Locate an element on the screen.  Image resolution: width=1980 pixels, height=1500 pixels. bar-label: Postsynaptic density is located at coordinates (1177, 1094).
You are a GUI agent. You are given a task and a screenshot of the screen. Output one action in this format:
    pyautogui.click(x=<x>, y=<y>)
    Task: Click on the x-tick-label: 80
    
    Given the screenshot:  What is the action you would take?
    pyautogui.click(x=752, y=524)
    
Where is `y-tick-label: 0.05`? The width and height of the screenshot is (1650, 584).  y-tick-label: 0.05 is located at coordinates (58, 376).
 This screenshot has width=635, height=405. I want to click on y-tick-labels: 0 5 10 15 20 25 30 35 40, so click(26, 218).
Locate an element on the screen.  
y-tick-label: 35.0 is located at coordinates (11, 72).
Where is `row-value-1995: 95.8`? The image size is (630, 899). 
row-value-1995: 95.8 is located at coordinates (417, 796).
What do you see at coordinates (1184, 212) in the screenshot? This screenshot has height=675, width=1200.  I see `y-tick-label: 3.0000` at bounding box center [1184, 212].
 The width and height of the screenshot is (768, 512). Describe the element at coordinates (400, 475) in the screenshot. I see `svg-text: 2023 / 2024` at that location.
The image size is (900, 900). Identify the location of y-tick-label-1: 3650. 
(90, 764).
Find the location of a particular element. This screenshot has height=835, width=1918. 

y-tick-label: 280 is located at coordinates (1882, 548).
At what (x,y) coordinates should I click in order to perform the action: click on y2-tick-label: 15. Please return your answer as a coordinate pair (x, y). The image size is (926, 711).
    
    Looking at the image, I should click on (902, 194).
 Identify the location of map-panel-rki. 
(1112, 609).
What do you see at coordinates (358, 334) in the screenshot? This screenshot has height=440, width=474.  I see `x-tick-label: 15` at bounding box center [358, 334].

**Assignment**
Pull out each line of the rows above that contains the word "Identify".

**Answer to the exercise**
The image size is (900, 900). Identify the location of y-tick-label-1: 3650. 
 Identify the location of map-panel-rki. 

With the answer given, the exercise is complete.